• _Exercise prompt_
Return every row below word for word, omitting the pictures.

• _Rows contained in a dataset_
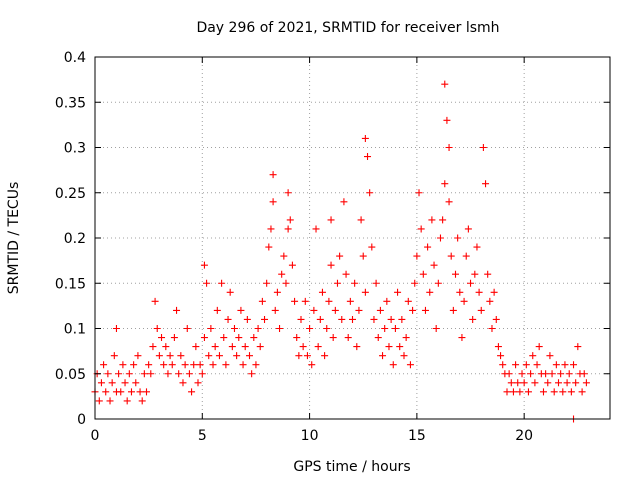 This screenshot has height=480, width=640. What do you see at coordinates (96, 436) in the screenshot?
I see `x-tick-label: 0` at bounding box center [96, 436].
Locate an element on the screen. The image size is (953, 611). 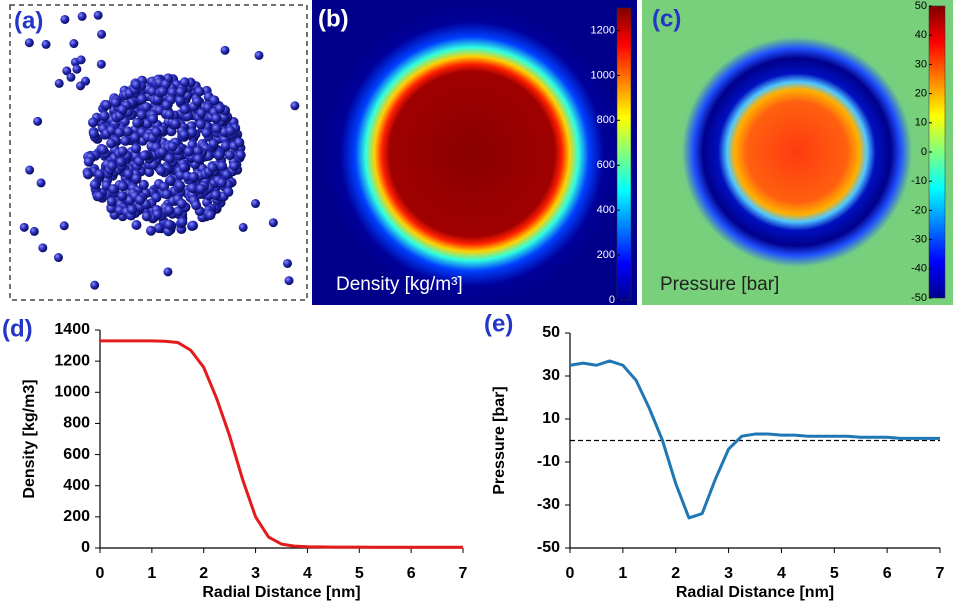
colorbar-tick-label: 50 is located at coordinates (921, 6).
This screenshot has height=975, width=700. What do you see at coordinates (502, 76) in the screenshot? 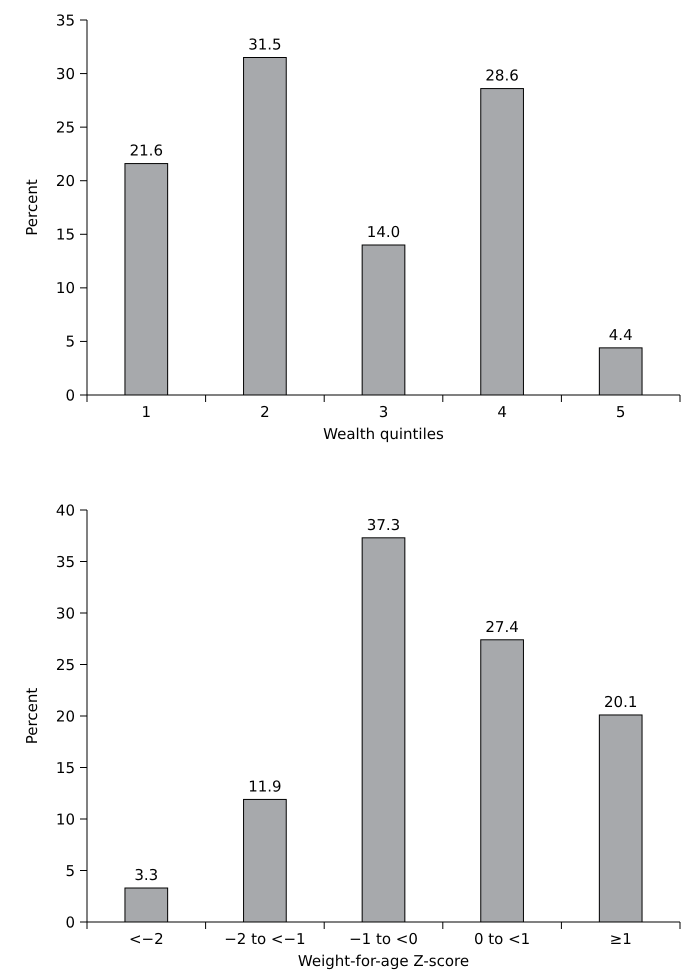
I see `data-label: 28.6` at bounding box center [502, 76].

• _Output of the task_
 This screenshot has height=480, width=640. What do you see at coordinates (96, 436) in the screenshot?
I see `x-tick-label: 0` at bounding box center [96, 436].
Locate an element on the screen. The image size is (953, 611). 
colorbar-tick-label: 50 is located at coordinates (921, 6).
This screenshot has height=975, width=700. What do you see at coordinates (502, 76) in the screenshot? 
I see `data-label: 28.6` at bounding box center [502, 76].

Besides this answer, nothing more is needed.